I am a fan of the support mechanism with LbryCrd. The cost of each transaction is minimal and prevents spam, however, maybe the community doesn't want to spend money. I am not a particular fan of this because it may hinder user adoption of the features described above, but maybe a meta element costs X to post, and stays relevant unless those credits are spent similar to how a claim can be spent. This also improves the guarding against spam and only keeps information in the set while the user deems the meta element as contributing to the content.

lyoshenka commented 6 years ago

I added playlists (e.g. "my workout playlist") to the list of example use cases. It's different because its a collection that I (as a user) should be able to retain final authority over (or should I?). That may be outside the scope of this proposal because its not connected to questions of mixed ownership/authority, but I think it's related.

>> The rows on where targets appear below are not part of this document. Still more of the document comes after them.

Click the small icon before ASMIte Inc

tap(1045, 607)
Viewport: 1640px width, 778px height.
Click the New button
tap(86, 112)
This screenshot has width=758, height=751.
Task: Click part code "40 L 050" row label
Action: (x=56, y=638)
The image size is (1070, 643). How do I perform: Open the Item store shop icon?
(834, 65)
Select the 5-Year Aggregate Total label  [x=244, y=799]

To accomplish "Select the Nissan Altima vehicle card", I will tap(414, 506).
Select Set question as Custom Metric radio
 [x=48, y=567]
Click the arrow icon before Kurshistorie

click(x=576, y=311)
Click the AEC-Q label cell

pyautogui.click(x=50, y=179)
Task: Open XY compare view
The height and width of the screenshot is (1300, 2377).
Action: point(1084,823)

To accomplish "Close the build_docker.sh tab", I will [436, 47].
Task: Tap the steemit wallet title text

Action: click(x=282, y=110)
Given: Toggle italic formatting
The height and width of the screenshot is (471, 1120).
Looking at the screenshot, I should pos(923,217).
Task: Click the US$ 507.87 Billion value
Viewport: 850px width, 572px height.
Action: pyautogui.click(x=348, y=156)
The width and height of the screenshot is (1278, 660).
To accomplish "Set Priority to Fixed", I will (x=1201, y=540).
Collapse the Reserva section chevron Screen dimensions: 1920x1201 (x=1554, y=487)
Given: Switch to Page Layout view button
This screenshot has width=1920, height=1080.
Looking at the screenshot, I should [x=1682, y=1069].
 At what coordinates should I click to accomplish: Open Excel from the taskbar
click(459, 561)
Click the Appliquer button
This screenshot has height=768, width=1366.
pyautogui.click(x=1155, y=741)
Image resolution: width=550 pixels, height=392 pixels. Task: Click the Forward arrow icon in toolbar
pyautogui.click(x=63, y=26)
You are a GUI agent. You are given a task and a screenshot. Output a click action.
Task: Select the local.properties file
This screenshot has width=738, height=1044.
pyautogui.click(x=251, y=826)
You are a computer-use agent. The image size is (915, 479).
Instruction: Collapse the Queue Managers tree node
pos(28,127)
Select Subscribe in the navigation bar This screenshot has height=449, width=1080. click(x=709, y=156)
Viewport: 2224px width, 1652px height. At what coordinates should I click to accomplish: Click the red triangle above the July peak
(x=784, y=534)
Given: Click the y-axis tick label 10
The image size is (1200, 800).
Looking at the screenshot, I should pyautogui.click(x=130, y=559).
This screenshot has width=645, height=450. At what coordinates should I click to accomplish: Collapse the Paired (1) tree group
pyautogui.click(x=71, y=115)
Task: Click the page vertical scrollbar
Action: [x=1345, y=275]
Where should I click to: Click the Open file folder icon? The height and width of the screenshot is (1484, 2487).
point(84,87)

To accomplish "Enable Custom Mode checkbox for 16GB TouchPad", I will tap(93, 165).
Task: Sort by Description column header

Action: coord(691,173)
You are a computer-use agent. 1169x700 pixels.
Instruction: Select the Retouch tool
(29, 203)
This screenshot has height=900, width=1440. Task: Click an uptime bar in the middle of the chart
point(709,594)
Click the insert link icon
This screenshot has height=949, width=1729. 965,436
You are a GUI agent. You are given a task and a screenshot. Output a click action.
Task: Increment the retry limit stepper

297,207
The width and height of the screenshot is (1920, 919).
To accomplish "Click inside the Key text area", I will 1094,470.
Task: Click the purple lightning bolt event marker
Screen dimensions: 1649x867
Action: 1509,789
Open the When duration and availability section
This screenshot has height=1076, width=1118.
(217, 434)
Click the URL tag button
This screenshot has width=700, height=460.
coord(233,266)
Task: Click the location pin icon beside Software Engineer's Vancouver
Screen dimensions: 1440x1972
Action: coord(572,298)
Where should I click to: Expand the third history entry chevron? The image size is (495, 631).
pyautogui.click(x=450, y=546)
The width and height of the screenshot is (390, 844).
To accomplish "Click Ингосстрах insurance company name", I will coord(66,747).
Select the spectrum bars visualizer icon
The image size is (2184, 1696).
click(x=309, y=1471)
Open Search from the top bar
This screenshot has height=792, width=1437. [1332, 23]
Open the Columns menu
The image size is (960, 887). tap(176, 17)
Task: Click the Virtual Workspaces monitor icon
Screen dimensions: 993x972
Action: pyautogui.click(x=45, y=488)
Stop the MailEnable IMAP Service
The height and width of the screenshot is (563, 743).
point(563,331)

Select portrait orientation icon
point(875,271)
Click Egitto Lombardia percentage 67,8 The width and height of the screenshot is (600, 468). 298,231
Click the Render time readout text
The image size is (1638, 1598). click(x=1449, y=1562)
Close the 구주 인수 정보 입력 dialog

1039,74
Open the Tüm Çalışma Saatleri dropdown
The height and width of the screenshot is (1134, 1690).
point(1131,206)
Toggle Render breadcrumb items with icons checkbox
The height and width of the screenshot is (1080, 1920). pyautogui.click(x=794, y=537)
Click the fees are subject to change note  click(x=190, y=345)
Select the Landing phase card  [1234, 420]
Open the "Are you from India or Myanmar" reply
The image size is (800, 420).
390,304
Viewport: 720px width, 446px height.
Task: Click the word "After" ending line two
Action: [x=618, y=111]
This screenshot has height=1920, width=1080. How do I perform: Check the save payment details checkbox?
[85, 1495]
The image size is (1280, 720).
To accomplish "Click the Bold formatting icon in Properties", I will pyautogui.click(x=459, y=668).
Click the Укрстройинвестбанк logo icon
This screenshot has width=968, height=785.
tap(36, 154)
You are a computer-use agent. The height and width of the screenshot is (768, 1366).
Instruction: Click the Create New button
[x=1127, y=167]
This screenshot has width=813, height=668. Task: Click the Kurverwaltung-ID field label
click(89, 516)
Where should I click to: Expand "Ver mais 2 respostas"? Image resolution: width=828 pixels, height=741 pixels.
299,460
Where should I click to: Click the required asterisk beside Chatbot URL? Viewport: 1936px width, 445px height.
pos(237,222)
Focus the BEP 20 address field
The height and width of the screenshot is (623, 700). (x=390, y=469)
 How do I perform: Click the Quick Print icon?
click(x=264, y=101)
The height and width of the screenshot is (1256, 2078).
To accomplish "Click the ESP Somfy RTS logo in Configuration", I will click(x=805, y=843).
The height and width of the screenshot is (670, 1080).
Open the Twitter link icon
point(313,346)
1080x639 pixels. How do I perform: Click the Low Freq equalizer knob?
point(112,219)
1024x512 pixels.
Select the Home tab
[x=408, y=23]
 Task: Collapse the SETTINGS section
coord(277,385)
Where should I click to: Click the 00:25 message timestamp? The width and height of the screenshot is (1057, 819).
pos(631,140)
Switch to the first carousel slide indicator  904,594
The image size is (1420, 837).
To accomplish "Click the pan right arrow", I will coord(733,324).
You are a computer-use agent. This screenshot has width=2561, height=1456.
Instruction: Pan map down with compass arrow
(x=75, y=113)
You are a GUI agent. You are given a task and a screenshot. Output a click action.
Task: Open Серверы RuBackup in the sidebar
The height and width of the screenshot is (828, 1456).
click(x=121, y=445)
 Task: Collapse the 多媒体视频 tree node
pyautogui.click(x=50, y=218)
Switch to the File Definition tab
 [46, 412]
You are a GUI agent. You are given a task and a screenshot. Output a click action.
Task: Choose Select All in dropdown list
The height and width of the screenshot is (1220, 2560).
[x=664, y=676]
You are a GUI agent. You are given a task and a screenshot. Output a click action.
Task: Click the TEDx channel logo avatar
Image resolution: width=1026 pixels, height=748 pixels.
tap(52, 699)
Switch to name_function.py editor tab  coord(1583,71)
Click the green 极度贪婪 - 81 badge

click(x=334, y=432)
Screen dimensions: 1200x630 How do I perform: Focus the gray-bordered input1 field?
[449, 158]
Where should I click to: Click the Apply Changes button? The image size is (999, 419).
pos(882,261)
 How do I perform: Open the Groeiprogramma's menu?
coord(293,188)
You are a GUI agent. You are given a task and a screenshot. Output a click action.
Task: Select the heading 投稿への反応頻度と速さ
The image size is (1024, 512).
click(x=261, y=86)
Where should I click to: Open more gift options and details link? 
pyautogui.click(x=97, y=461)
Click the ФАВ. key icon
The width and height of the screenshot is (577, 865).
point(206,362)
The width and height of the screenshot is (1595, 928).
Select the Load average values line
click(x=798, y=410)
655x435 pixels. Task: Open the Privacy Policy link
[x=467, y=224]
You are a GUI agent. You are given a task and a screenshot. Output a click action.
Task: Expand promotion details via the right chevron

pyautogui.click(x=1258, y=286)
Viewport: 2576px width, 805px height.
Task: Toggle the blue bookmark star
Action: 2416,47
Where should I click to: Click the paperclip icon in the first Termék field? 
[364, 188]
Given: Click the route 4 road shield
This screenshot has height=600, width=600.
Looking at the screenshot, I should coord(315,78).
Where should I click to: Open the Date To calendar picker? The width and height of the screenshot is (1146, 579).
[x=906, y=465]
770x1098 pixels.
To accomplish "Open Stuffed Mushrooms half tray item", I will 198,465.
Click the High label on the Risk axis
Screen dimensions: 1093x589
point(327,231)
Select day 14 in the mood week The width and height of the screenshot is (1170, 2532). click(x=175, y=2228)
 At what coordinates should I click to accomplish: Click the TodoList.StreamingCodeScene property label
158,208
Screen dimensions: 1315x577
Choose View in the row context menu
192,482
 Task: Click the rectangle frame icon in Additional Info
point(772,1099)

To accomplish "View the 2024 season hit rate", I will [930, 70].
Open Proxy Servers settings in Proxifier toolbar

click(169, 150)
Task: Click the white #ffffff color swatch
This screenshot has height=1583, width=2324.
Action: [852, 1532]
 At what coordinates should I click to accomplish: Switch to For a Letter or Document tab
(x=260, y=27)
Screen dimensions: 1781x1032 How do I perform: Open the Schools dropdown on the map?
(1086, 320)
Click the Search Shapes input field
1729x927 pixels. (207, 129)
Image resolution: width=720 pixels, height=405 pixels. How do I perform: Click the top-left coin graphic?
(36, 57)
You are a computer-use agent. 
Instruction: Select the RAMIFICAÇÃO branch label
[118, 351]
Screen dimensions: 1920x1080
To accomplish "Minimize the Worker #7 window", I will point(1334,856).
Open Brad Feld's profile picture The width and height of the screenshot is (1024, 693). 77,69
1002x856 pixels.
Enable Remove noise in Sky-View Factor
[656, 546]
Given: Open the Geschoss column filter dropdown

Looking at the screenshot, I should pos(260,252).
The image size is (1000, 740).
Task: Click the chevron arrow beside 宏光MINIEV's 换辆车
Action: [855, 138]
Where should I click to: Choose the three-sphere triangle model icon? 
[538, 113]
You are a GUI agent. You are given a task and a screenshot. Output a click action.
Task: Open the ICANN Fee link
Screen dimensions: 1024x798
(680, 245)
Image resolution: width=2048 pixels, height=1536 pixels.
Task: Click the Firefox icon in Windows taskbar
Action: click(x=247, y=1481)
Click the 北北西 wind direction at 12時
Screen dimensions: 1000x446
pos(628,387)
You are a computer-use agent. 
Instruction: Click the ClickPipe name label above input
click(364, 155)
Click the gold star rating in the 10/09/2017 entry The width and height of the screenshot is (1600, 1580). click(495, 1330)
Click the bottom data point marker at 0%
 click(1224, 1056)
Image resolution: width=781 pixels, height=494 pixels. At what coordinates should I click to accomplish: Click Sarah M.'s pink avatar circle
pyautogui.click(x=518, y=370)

BrannonKing commented 5 years ago

In my mind tags and comments are not very similar: tags are intended to be upfront and stable. Comments are intended to accumulate over time. Tags come from the publisher; comments come from the consumer. Publishers do not want to have their content polluted by consumers. Tags, comments, ratings, and playlists should each have their own proposal.

lyoshenka commented 5 years ago

maybe a Token-Curated Registry pattern could work? you can think of each tag as being a registry of content described by the tag. A TCR lets the community vote on what content belongs on the list. If you apply a tag to your content and it gets voted out, you lose LBC. If you vote for tags and the majority agrees with you, you earn LBC. So you're incentivized to curate and to curate accurately (where accurately = with the majority). Not a complete solution, but the start of an idea.

ref: http://tokenengineering.net/tcr

tiger5226 commented 5 years ago

This is really cool @lyoshenka! I like this a lot for a community judging mechanism.

kauffj commented 5 years ago

That's a good link @lyoshenka, thanks for sharing.

My initial reaction is that the TCR pattern is promising if we decided that firm categorization is a requisite. That is, a tag either does or does not apply to piece of content for all users.

If firm categorization is not a requirement, then I would wonder if we lose information by requiring firmness. Content that narrowly passes a challenge is less likely to be as strong of a candidate for that tag as a piece of content that passes it's challenge indisputably. Similar for content that narrowly fails.